J.G. Ballard’s most famous novel: another happy tale?
The late J.G. Ballard had a reputation as a glum and depressingwriter, obsessed with apocalypse and disaster. And it’s true that the subjects of his books — car crashes, life in a Japanese internment camp during World War II, world-destroying catastrophes — are rather on the sober side.
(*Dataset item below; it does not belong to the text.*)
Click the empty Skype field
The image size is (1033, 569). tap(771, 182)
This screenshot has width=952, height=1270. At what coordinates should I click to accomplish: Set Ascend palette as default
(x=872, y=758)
But Ballard saw himself as something different, as a writer of happiness. As Ballard told Charles Platt in 1979 interview (available in Platt’s book Dream Makers):
Most of my fiction, whatever its settings may be, is not pessimistic. It’s a fiction of psychological fulfillment. Most people think that I write a fiction of unhappy endings, but it’s not true. The hero of The Drowned World, who goes south toward the sun and self-oblivion, is choosing a sensible course of action that will result in absolute psychological fulfillment for himself. In a sense — he has — sort of — hit the jackpot! He has; he’s won the psychological sweepstakes. I mean, the book makes no sense, and the hero’s behaviour is meaningless, if you don’t see it that way. It’s the same thing in Crash [his traumatic novel of perversion, violence, and the automobile]. The whole dynamic of that book, I suppose, leads toward the ultimate car crash, which we all celebrate; something like that. All my fiction describes the merging of the self in the ultimate metaphor, the ultimate image, and that’s psychologically fulfilling. It seems to me to be the only recipe for happiness we know.
Like this:
Like Loading...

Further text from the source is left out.